Richardson‘s announcement comes just two days after the Panthers said an internal investigation was being conducted by the team into the allegations. It would not comment on the nature of the accusations.

On Sunday, NFL spokesman Brian McCarthy said in an email to Reuters that the league would conduct the investigation, confirming reports on and other outlets.

While declining to comment on the nature of the allegations, the team said on Friday it was “committed to ensuring a safe, comfortable and diverse work environment where all individuals, regardless of sex, race, color, religion, gender, or sexual identity or orientation, are treated fairly and equally.”

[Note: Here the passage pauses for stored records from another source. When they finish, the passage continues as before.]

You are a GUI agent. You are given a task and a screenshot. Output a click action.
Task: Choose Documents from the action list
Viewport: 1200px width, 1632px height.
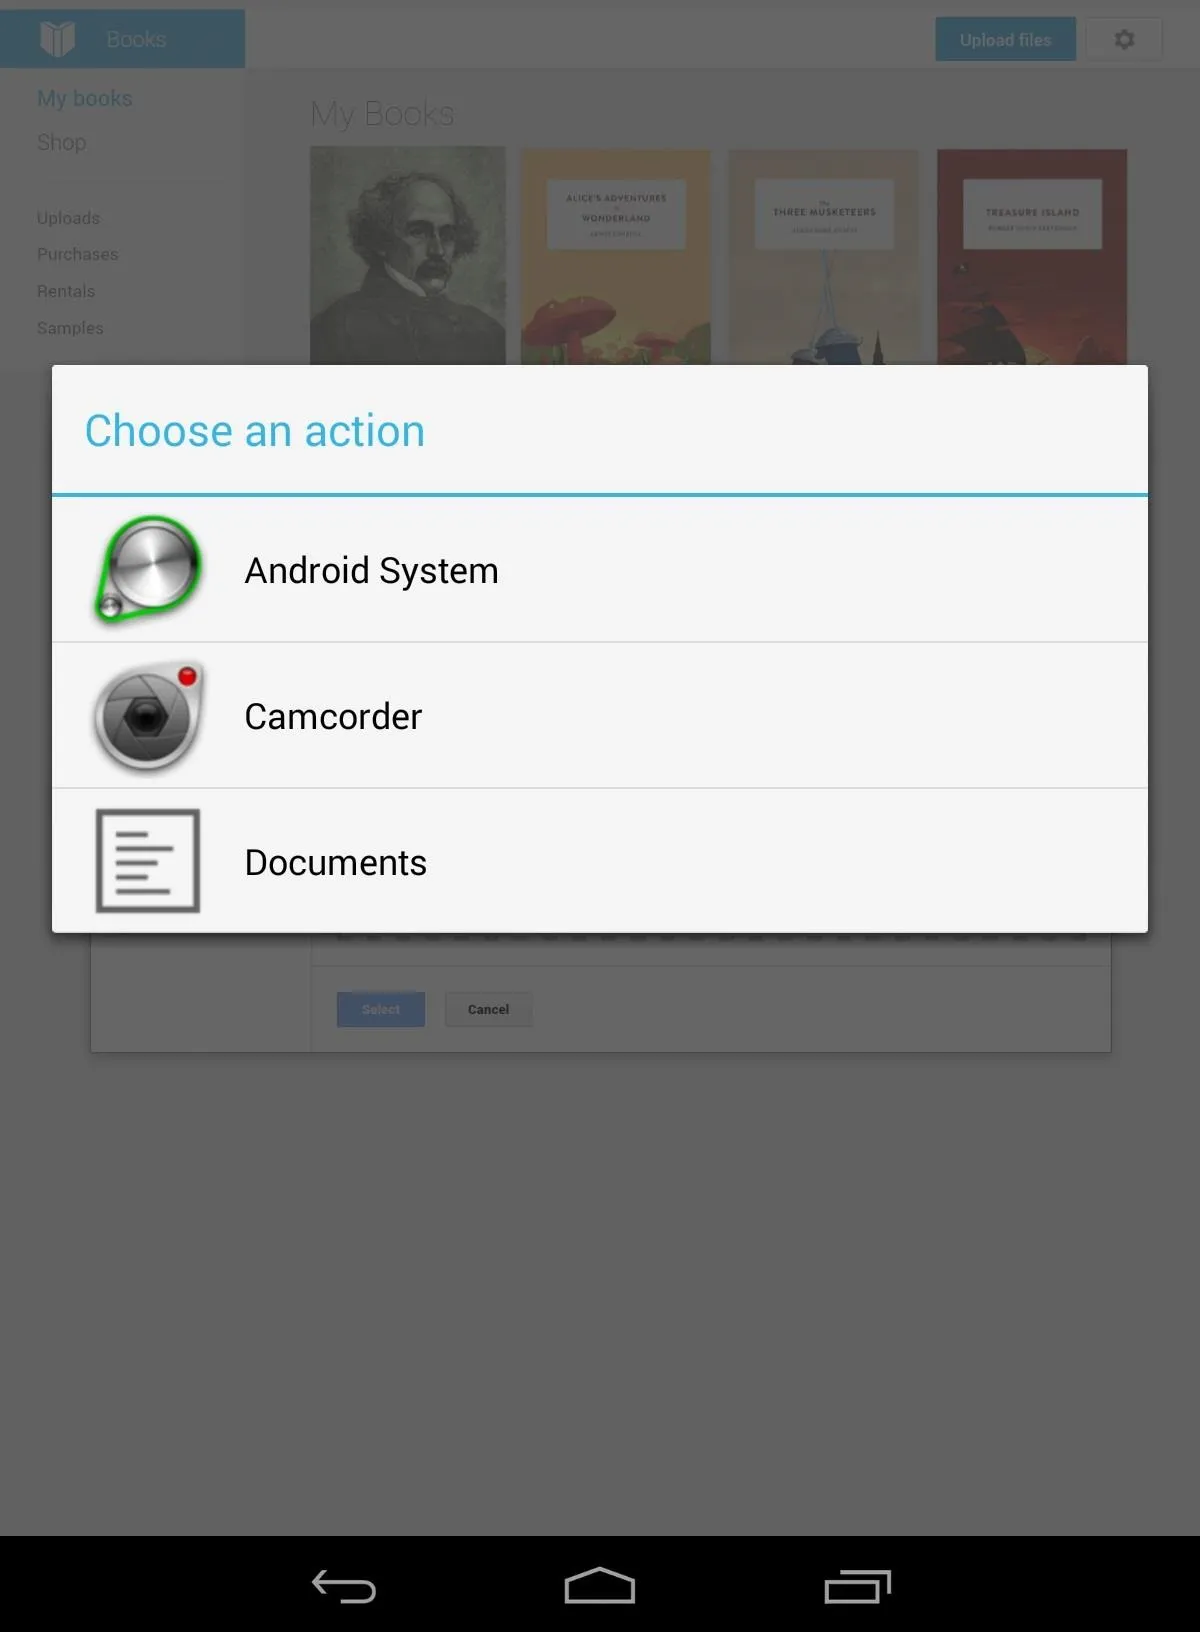pos(600,861)
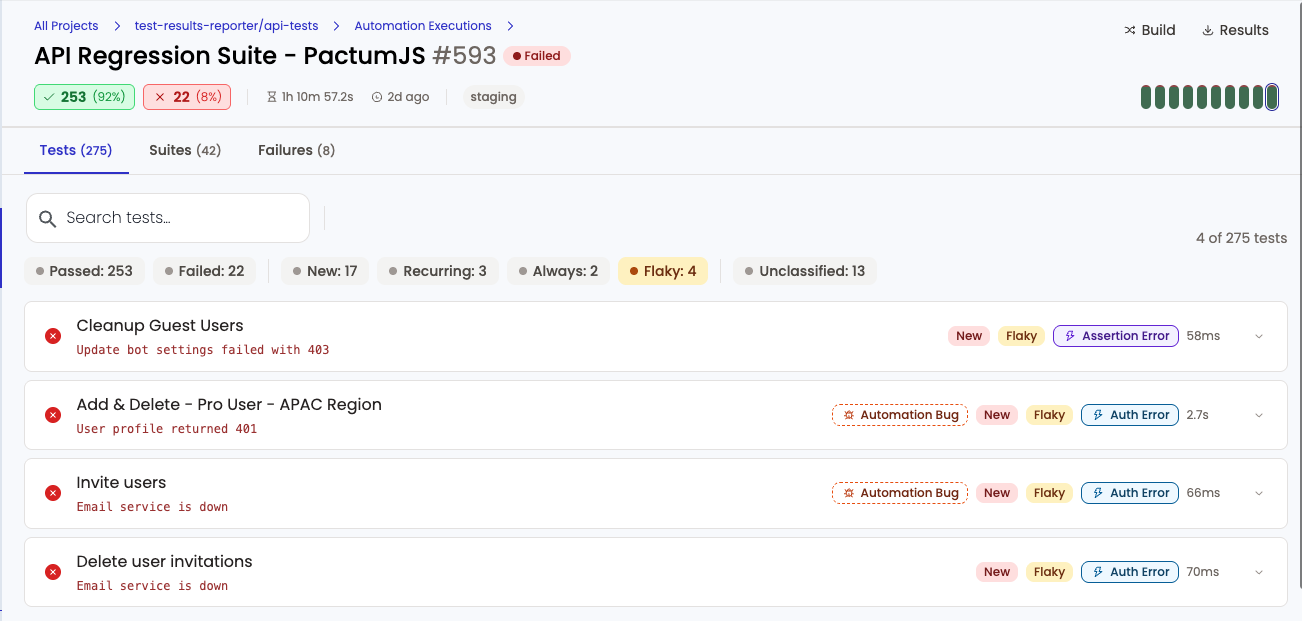Toggle the New: 17 filter chip

[x=324, y=271]
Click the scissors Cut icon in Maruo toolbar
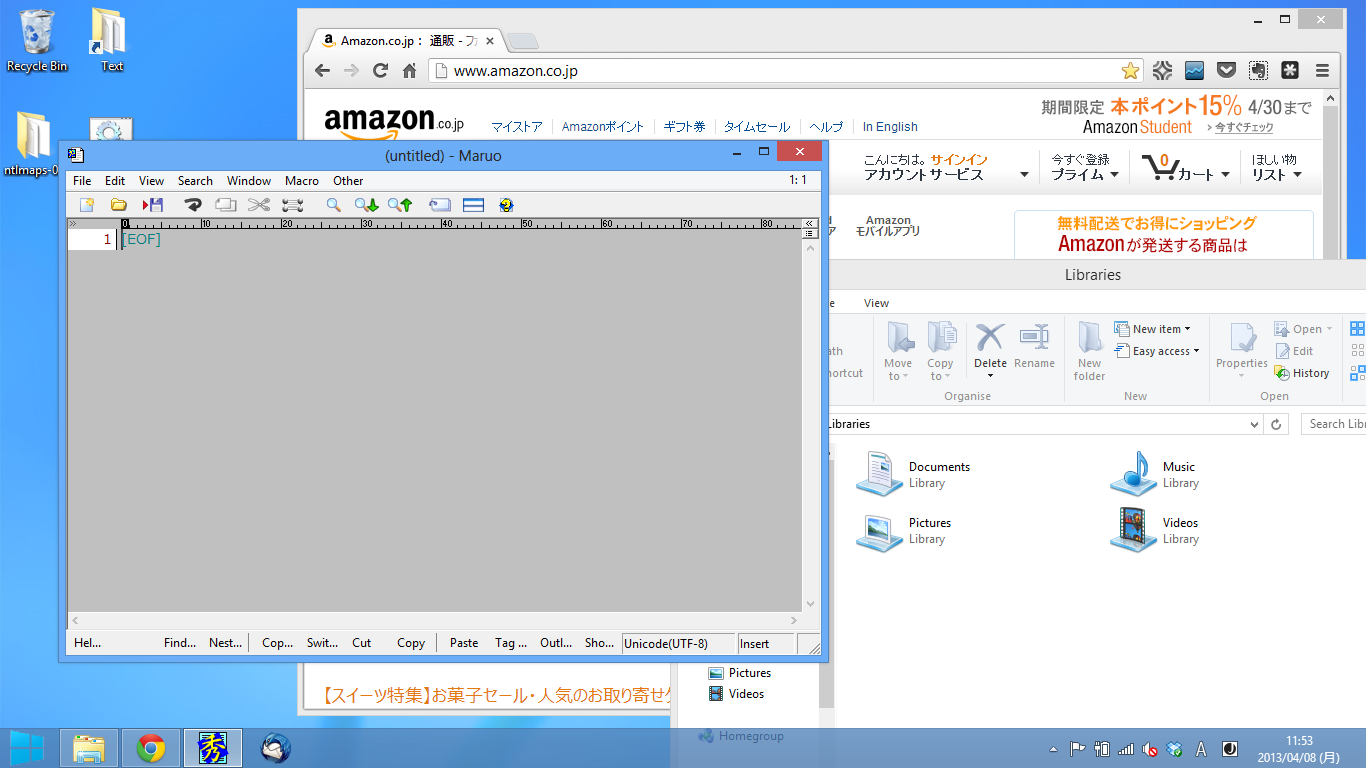This screenshot has height=768, width=1366. pyautogui.click(x=259, y=205)
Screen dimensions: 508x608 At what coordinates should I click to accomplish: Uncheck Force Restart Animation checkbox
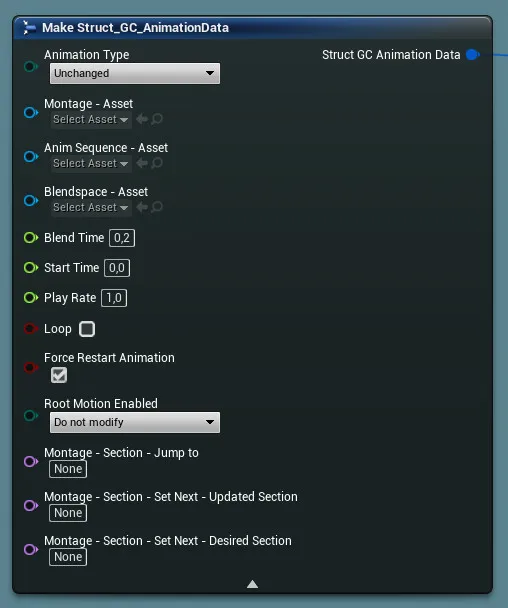[59, 375]
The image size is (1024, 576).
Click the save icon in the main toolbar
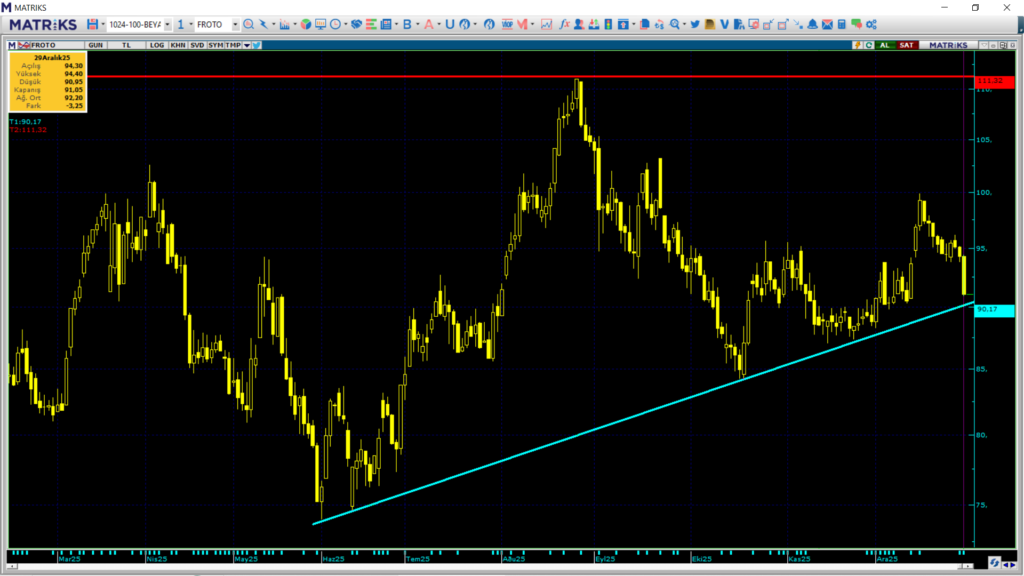point(92,24)
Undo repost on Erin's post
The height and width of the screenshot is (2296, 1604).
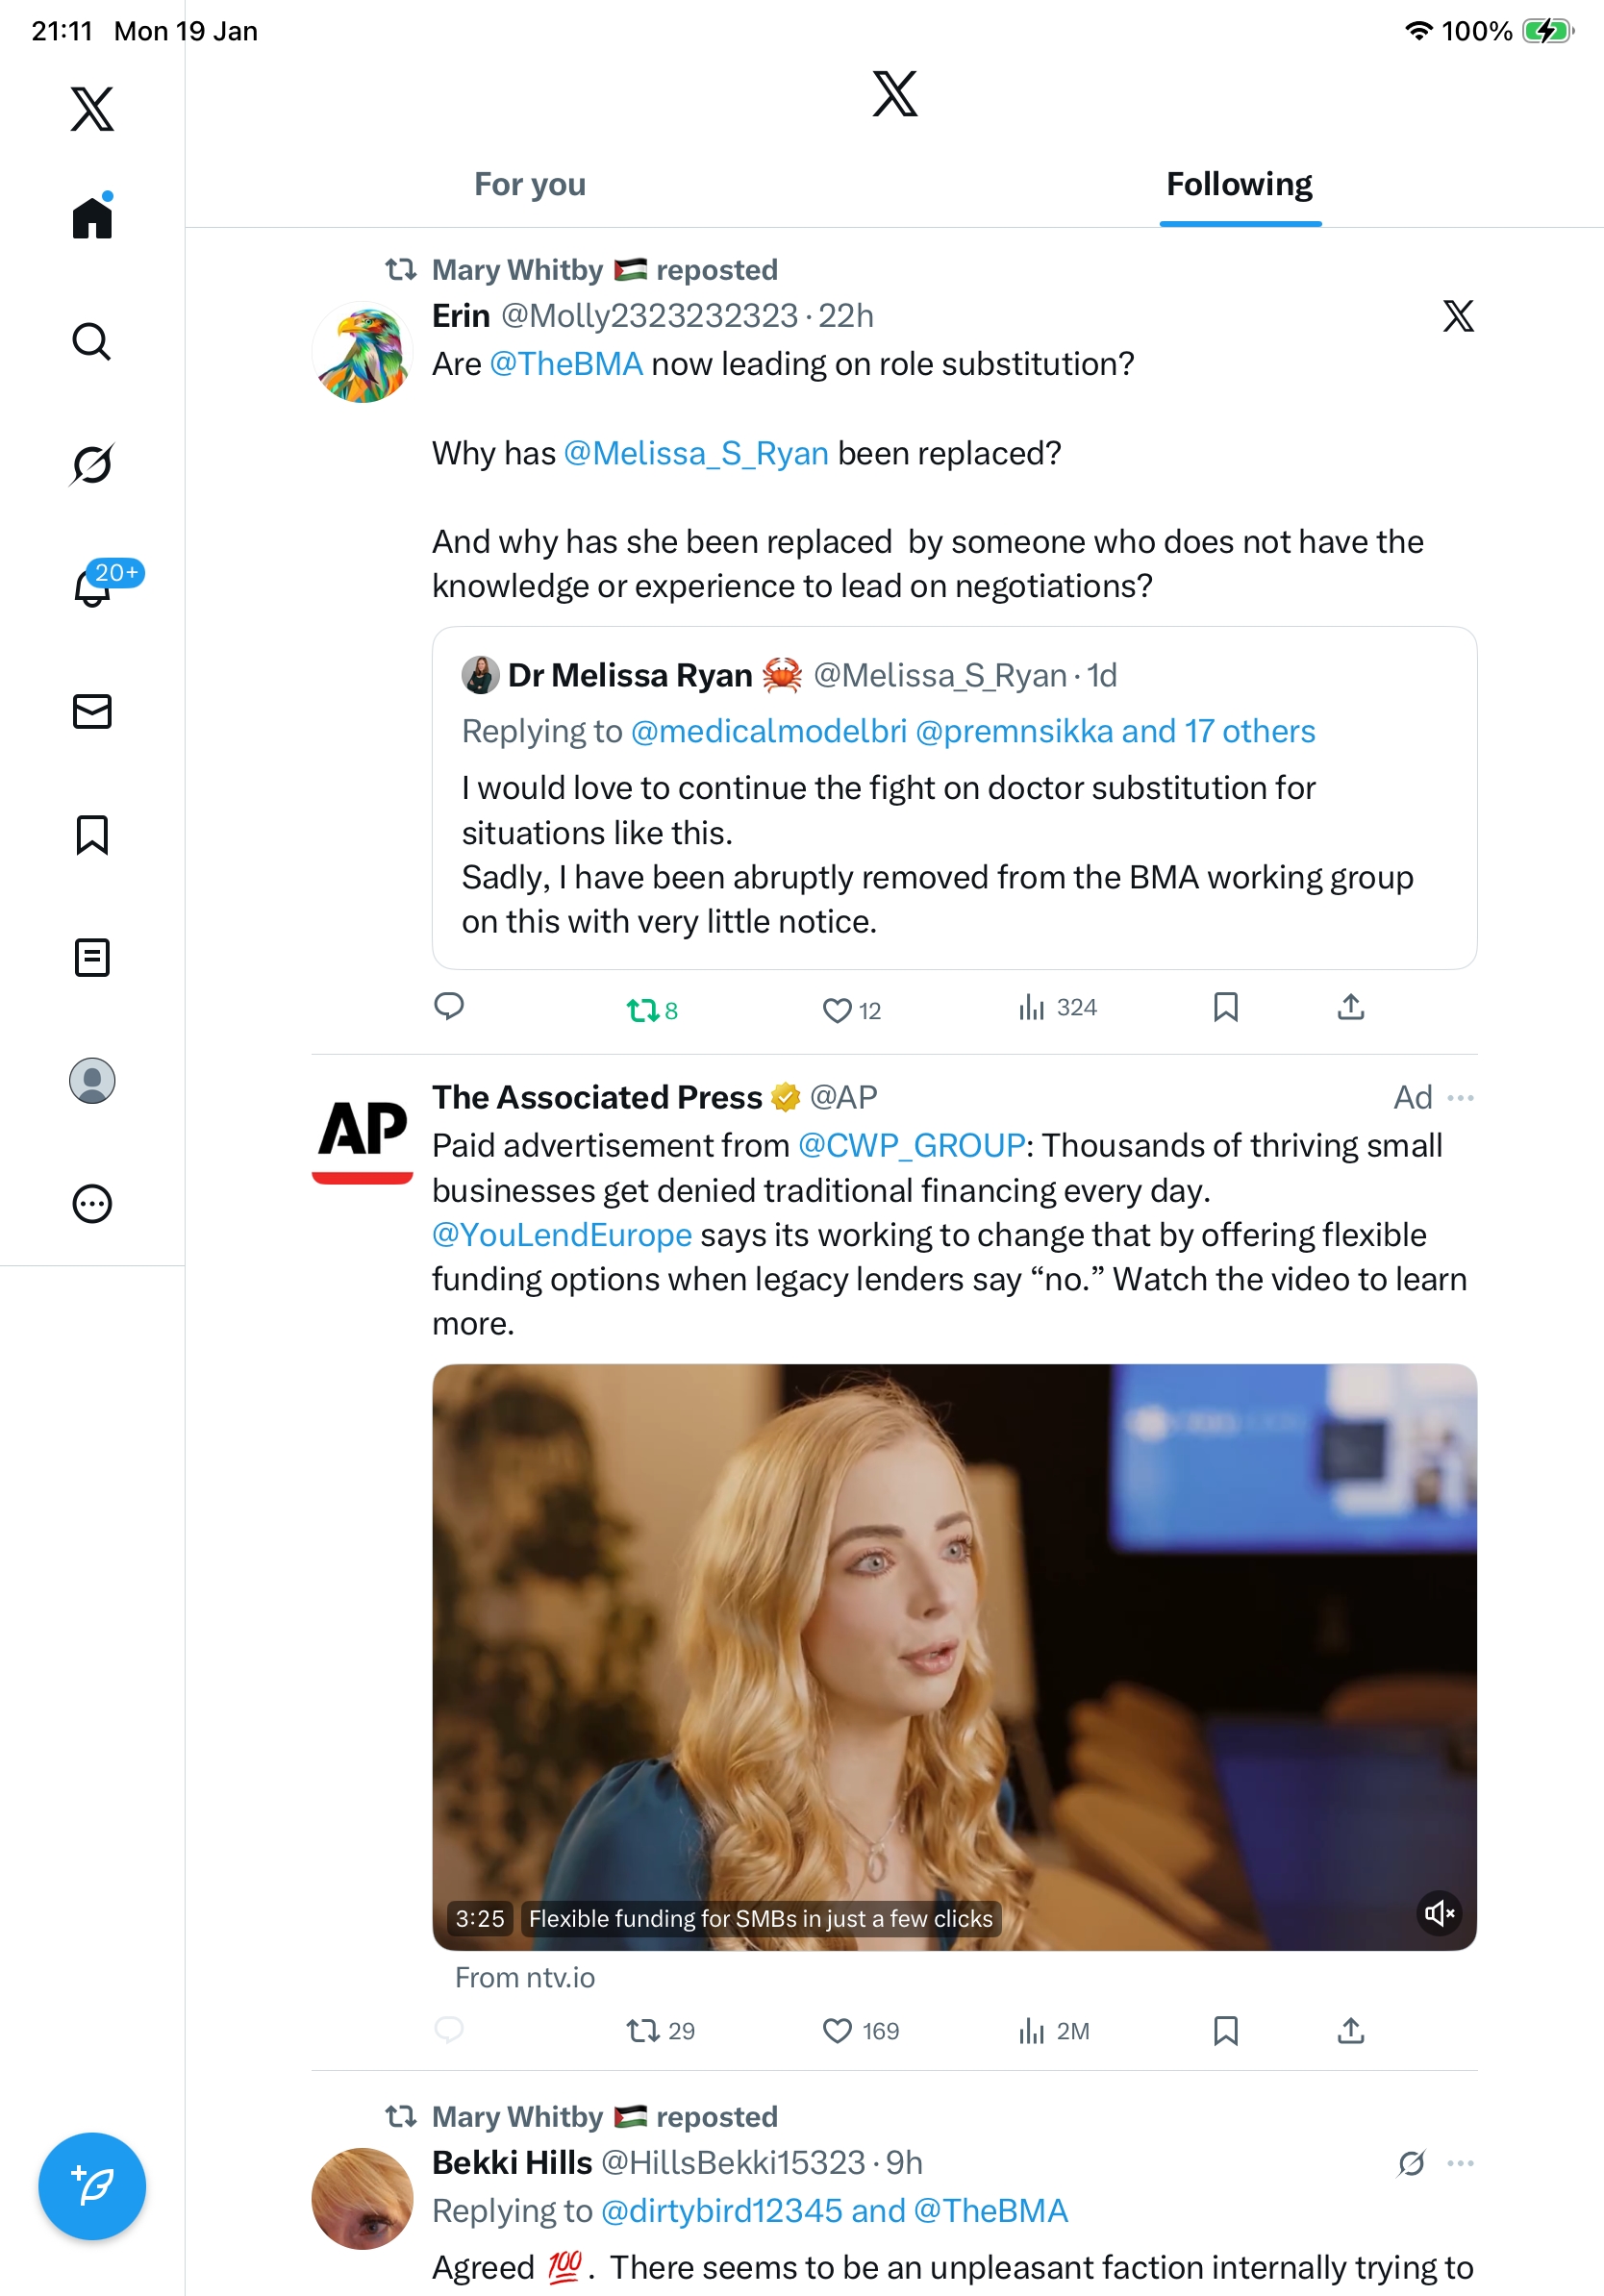tap(642, 1010)
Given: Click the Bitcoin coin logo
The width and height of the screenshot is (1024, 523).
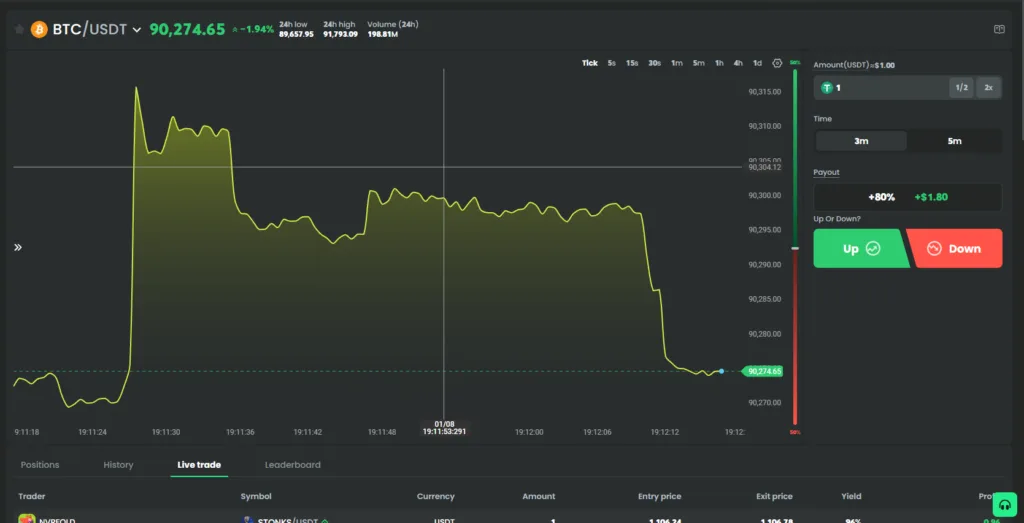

Sports Illustrated magazine reported on Sunday that at least four former employees have received monetary settlements due to inappropriate workplace comments and conduct by Richardson, including sexually suggestive language and behavior and use of a racial slur.

The magazine did not name the sources cited in the story but the settlements involved nondisclosure clauses.

Reuters could not independently verify the information.

Richardson, 81 and a former NFL player, has been a majority owner of the Charlotte-based team since it began playing in the NFL as an expansion franchise in 1995.

The Panthers said on Friday that law firm Quinn Emanuel Urquhart and Sullivan would lead the internal investigation, and that former White House chief of staff Erskine Bowles, a minority team owner, would oversee it.

The Panthers had urged the league on Sunday to take over the probe, and the NFL agreed to it, reported.

Carolina beat the Green Bay Packers 31-24 at home on Sunday to improve to 10-4 with two games left in the regular season.

“There has been no greater mission or purpose in my life than to bring an NFL franchise to Charlotte,” Richardson said in his statement.

He added that the sale of the Panthers, who joined the NFL in 1995, would not begin until the last game of the season had been played.